Task description - Each line from the one containing "Click the green" through the end of the data below is to be output verbatim, with no lines added or left out.

Dataset -
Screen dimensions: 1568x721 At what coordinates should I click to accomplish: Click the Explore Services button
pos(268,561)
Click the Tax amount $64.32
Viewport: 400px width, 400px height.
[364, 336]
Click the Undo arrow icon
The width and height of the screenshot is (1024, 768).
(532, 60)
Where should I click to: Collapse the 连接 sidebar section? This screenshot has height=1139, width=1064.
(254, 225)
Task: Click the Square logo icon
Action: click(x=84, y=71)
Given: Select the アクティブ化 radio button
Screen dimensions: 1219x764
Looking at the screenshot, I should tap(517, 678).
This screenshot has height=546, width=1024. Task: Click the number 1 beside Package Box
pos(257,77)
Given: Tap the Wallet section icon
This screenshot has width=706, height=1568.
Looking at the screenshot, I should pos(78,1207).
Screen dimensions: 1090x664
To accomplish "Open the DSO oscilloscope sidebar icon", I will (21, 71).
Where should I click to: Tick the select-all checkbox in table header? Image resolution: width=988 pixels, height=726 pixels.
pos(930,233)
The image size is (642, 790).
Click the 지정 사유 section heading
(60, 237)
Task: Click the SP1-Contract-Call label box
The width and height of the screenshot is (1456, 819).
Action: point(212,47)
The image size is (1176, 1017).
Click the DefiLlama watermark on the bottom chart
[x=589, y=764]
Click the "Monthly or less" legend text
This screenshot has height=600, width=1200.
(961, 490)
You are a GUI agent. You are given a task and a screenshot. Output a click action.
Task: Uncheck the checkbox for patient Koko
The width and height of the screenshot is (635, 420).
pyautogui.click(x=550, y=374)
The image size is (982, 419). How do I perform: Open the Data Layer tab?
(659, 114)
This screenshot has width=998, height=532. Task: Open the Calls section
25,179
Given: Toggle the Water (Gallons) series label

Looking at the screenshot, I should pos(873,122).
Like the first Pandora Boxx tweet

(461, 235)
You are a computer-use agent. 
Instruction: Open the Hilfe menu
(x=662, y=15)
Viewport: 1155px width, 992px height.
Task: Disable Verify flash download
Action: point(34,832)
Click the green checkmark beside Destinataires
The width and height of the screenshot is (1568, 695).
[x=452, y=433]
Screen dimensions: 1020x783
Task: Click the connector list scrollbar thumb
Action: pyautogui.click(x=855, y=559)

Your solution -
Click the green checkmark beside Destinataires
The width and height of the screenshot is (1568, 695).
[x=452, y=433]
Screen dimensions: 1020x783
Task: Click the connector list scrollbar thumb
Action: pyautogui.click(x=855, y=559)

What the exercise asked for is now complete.